For the past few weeks, my bathroom routine has been a little like George Clooney in O Brother, Where Art Thou?, minus the smelly Dapper Dan. I’ve been lathering shave soap with a brush and bowl, and shaving with an old-fashioned single-blade, single-edge, unmedicated safety razor.

Specifically, I’m using the Leaf Thorn—a stylish and well-marketed and self-avowedly “aggressive” single-edge razor whose house blades are so wafer-thin the company imprints them with the words “I am not plastic.” The less aggressive Leaf Single Edge Razor is called the Twig, and it’s meant to be more gentle than the Thorn. It’s all very cute.

But what I learned, after weeks of baby-smooth shaves with the Thorn, is that I’ve been doing shaving wrong.

Stay Sharp

The epiphany was something that seems obvious at first: The best and safest blade is always the sharp one. The best kitchen knife is the one you keep sharp. The same goes for scissors, and for the blades you put on your own face. The Leaf’s low-tech, simple single-blade was cutting as closely and well as any fancy cartridge blade setup I’ve tried on the market. The reason was mostly that it was still sharp.

Leaf Thorn a black handheld razor in a white box

Photograph: Matthew Korfhage

Because here’s the thing: It doesn’t matter if you’ve got a 15-layer stacked blade cartridge with whistles, lights, and responsive AI. Dull blades are awful, and all blades get dull with use. And when blades get dull, they start to yank on my hair instead of cutting it, irritate my skin into aggravation, and cause little nicks when the skin pinches up. Alas, the modern cartridge-based shaving blades that dominate the supermarket are expensive and often inconvenient to constantly replace: around $30 or $40 for a pack of 10.

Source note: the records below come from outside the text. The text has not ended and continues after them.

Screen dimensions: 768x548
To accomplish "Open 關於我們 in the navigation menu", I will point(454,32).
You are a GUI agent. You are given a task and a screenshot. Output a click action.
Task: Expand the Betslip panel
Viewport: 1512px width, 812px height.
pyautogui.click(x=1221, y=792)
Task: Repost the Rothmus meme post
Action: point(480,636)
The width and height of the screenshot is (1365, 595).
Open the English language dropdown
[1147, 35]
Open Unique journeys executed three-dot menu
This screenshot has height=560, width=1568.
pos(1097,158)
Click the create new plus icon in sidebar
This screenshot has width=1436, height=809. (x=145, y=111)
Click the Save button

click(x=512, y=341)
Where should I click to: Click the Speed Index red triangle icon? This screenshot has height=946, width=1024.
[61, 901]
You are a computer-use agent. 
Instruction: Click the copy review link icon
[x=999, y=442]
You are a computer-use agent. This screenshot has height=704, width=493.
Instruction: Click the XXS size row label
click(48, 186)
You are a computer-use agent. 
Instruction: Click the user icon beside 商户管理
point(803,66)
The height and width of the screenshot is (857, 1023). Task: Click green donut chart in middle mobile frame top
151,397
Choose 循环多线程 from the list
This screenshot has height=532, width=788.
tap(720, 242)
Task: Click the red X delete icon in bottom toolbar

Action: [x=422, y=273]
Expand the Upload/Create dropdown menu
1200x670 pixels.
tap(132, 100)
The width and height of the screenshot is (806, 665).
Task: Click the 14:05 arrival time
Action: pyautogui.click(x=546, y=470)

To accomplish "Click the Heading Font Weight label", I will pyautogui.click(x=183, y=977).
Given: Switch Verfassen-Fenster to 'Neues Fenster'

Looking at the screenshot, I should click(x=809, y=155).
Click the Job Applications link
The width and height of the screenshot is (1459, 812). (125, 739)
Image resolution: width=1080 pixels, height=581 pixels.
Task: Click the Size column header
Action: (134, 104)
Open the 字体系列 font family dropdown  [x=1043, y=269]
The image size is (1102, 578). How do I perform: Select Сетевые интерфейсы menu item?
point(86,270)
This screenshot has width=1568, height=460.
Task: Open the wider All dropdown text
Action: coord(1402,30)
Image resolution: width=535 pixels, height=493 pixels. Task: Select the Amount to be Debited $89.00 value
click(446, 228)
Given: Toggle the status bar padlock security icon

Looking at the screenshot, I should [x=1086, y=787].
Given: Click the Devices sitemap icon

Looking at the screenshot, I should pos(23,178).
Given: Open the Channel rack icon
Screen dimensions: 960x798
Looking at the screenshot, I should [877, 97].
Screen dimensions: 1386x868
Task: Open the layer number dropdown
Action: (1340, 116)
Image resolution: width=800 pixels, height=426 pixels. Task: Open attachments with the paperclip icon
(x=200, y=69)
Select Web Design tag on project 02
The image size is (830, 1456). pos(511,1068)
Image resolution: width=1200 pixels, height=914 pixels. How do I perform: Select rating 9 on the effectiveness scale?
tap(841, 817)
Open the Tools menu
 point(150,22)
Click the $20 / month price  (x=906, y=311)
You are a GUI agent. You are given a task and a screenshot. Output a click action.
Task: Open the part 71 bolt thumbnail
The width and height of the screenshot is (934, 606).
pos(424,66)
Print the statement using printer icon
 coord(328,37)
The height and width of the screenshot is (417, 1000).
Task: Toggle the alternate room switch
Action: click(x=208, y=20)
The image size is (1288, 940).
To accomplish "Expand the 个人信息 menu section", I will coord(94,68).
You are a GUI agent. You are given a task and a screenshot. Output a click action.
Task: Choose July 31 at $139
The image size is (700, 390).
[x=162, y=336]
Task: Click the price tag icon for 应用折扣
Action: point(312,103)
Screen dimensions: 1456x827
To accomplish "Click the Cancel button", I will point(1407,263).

The price adds up. Time magazine knew this game already in 1927: “As everyone knows, safety razor manufacturers derive the bulk of their profit, not from razors, but from the replaceable blades.”‘ The old business school yarn that King Camp Gillette devised a get-rich scheme to lose money on safety razor handles to make money on the blades is a bit of a myth, but the business logic of shaving remains inexorable: The money’s in the blades.

So I resist swapping out for too long. And then pay the price. Even as Gillette and other razor makers advertise that their blade cartridges are good for weeks’ worth of shaves, my own coarse, evil, steel-clad stubble tends to eat through a cartridge a whole lot sooner than I want to replace it. So either I keep paying blade installments, or pay my tax in the form of a no good, very bad shave.

The Safety Dance

The Leaf offers an opposing theory of shaving: The money’s in the handle. The blades are instead cheap, small, and ubiquitous. The Thorn is at heart an old-fashioned safety razor. It’s compatible with pretty much any good old-fashioned safety blade, whether the classic Astra Platinum (you’ll have to snap the double edge in half) or Leaf’s own blades. Packs of a hundred are less than a $20 bill.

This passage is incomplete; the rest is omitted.